0

I am trying to use spark sql from spark 2 on cloudera environment and getting the folowing error:

'pyspark.sql.utils.AnalysisException: u'Cannot up cast other_column_from_table from decimal(32,22) to decimal(30,22) as it may truncate\n;''

We not use this column other_column_from_table that SPARK SQL tries to cast in the select statement, and it is the cause of error.
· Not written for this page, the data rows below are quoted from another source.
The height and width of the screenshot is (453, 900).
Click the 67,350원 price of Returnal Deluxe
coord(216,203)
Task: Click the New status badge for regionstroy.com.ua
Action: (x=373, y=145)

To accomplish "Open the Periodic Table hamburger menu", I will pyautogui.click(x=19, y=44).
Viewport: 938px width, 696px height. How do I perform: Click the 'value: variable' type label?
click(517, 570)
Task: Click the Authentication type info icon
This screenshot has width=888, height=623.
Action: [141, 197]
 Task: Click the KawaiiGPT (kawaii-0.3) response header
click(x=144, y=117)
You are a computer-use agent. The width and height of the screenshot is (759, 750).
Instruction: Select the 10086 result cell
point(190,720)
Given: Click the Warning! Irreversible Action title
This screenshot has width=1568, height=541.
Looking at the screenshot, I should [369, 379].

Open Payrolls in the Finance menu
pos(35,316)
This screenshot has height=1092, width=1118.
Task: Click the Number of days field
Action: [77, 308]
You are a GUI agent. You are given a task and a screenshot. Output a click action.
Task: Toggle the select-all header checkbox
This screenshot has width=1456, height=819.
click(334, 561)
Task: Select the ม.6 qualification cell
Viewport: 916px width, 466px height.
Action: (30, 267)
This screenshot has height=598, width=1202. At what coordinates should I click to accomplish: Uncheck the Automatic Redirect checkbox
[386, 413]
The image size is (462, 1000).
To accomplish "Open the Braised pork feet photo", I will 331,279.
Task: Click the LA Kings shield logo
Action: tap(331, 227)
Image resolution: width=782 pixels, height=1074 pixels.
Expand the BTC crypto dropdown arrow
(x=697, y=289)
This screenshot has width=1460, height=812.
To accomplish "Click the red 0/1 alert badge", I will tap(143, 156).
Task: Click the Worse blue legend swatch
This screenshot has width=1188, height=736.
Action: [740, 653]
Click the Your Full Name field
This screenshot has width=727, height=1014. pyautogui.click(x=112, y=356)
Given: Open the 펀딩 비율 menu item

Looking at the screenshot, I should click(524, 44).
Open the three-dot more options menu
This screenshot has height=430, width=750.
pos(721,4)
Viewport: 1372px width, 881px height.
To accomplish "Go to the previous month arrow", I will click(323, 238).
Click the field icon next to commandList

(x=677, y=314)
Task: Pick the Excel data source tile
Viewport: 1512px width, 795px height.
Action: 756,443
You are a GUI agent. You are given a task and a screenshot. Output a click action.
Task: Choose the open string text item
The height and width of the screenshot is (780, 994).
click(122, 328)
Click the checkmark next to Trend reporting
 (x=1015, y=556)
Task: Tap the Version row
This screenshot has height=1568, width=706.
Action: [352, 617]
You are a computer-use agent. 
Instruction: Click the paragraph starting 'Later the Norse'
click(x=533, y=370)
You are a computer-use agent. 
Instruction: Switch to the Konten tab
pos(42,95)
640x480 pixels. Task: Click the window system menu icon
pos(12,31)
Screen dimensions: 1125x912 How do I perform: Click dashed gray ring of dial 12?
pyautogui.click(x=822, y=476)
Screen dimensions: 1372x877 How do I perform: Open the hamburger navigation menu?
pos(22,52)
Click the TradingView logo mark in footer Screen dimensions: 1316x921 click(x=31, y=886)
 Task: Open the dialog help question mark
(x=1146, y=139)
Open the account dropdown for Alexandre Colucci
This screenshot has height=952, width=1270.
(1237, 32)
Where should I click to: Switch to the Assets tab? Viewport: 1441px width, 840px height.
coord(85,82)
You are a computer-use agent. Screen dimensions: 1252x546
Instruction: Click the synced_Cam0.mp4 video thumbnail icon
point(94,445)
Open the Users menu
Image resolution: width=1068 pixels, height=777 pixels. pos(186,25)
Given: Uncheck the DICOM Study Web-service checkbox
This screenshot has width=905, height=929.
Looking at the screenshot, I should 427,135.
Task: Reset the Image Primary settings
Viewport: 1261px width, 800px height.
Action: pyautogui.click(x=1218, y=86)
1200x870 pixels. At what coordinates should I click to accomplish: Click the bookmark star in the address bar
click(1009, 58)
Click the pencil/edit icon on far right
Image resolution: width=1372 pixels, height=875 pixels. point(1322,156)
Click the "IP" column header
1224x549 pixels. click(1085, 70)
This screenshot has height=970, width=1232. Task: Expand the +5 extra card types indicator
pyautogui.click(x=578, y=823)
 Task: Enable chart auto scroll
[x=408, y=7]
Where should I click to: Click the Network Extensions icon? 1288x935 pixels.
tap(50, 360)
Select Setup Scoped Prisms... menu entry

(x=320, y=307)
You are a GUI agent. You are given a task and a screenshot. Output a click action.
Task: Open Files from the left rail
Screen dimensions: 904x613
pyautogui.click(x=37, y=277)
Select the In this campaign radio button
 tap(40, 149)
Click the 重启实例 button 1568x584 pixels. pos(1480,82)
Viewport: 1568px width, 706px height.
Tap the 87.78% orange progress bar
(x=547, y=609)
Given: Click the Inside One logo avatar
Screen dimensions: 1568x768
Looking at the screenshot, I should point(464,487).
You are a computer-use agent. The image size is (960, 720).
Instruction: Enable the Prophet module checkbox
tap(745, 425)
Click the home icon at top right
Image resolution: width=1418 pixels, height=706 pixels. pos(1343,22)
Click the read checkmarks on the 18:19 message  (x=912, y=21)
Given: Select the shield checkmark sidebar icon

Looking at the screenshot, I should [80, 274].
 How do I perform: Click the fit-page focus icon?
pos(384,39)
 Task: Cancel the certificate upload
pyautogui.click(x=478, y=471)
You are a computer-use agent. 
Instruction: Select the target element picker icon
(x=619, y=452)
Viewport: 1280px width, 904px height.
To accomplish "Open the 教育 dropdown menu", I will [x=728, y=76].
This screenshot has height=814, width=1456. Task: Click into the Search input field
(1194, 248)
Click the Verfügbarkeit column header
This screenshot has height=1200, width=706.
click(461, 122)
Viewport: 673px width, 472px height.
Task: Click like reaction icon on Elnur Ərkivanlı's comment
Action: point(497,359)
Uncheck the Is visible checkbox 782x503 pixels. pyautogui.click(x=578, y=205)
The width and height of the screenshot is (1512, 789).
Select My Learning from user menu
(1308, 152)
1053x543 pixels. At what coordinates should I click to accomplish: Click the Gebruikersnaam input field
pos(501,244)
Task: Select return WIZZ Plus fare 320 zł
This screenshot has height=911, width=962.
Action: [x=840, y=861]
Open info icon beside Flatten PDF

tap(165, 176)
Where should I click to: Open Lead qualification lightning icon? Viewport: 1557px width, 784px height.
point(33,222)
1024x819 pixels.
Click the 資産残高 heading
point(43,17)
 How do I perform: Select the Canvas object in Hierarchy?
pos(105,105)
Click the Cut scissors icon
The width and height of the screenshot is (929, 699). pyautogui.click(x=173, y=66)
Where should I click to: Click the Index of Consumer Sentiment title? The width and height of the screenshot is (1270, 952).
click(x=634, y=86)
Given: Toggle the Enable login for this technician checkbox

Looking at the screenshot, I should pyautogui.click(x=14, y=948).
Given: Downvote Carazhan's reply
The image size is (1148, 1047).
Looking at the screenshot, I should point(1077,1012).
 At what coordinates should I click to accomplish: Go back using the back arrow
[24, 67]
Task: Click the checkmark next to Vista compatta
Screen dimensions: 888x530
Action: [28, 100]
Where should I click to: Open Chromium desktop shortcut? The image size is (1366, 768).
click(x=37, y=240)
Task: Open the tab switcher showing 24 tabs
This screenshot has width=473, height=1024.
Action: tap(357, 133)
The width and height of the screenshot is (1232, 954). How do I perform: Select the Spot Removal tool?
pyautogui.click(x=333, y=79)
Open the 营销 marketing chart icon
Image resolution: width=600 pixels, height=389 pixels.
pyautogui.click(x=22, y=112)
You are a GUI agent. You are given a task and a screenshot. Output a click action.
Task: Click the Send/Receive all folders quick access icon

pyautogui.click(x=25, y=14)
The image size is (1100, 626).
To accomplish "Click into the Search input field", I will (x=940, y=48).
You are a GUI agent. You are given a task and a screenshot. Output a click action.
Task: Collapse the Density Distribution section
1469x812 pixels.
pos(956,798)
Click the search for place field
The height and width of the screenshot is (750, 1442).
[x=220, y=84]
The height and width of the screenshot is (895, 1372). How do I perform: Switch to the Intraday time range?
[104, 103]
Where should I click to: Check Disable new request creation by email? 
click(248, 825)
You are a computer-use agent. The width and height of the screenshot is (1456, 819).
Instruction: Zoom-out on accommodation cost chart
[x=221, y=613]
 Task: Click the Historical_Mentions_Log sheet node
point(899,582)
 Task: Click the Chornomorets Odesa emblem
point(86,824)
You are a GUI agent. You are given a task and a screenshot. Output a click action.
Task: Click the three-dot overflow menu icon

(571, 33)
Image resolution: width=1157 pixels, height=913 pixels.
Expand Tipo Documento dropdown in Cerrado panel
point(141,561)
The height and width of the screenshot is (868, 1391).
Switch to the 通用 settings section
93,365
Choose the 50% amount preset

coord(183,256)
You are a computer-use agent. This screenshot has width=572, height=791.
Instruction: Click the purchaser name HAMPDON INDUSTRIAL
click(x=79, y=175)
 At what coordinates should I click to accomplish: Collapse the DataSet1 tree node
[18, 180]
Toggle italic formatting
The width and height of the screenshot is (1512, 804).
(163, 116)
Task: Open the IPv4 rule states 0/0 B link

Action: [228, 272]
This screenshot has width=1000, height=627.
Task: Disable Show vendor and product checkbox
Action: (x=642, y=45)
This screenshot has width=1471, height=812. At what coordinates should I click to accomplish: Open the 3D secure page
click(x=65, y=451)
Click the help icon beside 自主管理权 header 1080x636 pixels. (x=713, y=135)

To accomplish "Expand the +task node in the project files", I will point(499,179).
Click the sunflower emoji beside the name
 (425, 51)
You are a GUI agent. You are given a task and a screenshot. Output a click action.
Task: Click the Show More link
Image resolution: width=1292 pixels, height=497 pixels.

Below is the code:

enter code herespark2-submit /home/adonnert/teste_alexandre.py pyspark --deploy-mode cluster --driver-cores 2 --driver-memory 4G --executor-cores 2 --executor-memory 6G --name --master --conf "spark.sql.parquet.writeLegacyFormat=true"


import sys
from pyspark import SparkConf, SparkContext
from pyspark.conf import SparkConf
from pyspark.sql import SparkSession, DataFrame
from pyspark.sql.functions import *
from pyspark.sql.functions import coalesce
from pyspark.sql.functions import from_unixtime
import time
import traceback
from pyspark.sql import SQLContext
from pyspark.sql.types import *
from datetime import datetime, timedelta, date
from pyspark.sql.types import StructType,StructField, StringType, IntegerType,ArrayType,MapType

spark = SparkSession.builder.appName("PySparkSQL_VRJ_EC_GDC_ALE") \
    .enableHiveSupport()                                                \
    .config('hive.exec.dynamic.partition', 'True')                      \
    .config('hive.exec.dynamic.partition.mode','nonstrict')             \
  .config("spark.debug.maxToStringFields","200") \
  .config("spark.sql.shuffle.partition", "200") \
  .config("spark.sql.inMemoryColumnarStorage.compressed", True) \
  .config("spark.sql.inMemoryColumnarStorage.batchSize",10000) \
  .config("spark.sql.codegen",True) \
    .getOrCreate()

df_lead = spark.sql("""
SELECT 
                    my_id, 
                    value_number
                FROM owner.table 
                WHERE date >= CAST(DATE_FORMAT(ADD_MONTHS(current_timestamp(),-13),'yyyyMM') AS BIGINT)
""").show(10)

Is there a way to deal with it as not allow the spark sql make a cast of column that is not called? It does not even generate the df to use some schema.

0 Answers0